Methods: Proteomic and phosphoproteomic analyses were conducted using LC/MS/MS on liver biopsy samples from AH patients (n=34), AC patients (n=10), and non-ALD controls (n=10). Further, AH patients were stratified by MELD score (Model for End-stage Liver Disease) as follows: AH1 (MELD 17-20), AH2 (21-25), AH3 (26-29), and AH4 (30-37). Significantly changed proteins were correlated with MELD and compared between non-surviving and surviving AH patients. One-way ANOVA was used for comparisons between three groups (parametric), unpaired Student’s t-test was used for two groups (parametric), and Pearson’s correlation was used for regression analysis. A plt;0.05 was considered statistically significant.
Results: Expression of hepatic ALBU was elevated in AH and AC patients relative to non-ALD controls and was positively associated with MELD in AH patients. Among AH severity groups, liver ALBU was further elevated from AH3 to AH4. We further observed that pS82-ALBU, and its allosteric regulator FA20A (molecules involved in ALBU release), were reduced in AH and AC relative to non-ALD controls. This would suggest that one mechanism of increased expression of hepatic ALBU may be due to inhibition of its release. These results for AH were confirmed in an independent cohort.
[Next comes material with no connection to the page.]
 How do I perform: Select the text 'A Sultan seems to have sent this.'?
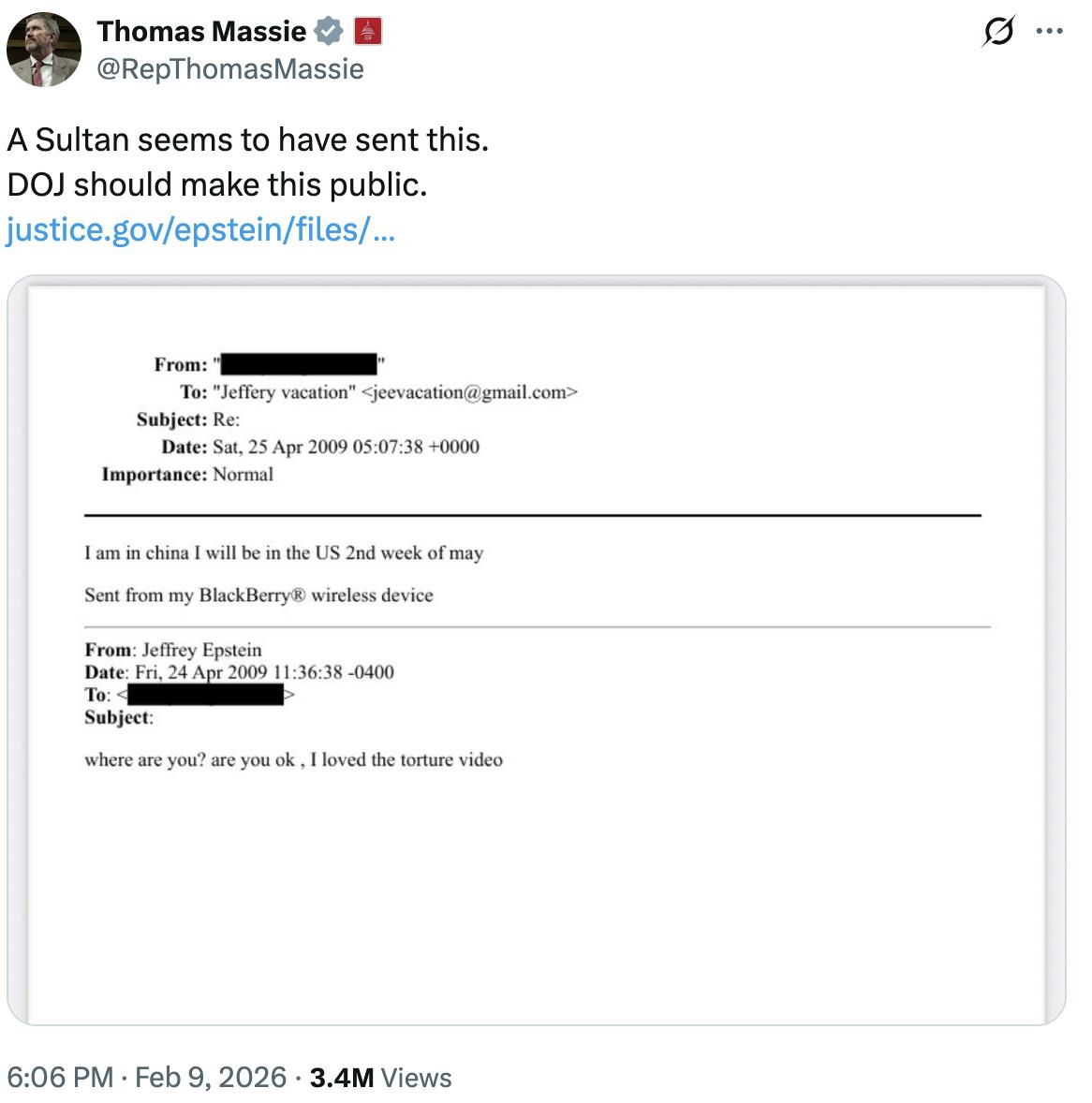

Conclusion: This study demonstrated that hepatic ALBU levels are elevated in AH and AC, likely due to the loss of pS82 phosphorylation by FA20A/C, compromising hepatocellular ALBU release. Altered ALBU phosphorylation and subsequent release could be a key pathogenic mechanism of hypoalbuminemia in AH and AC. Further studies are warranted to test this hypothesis.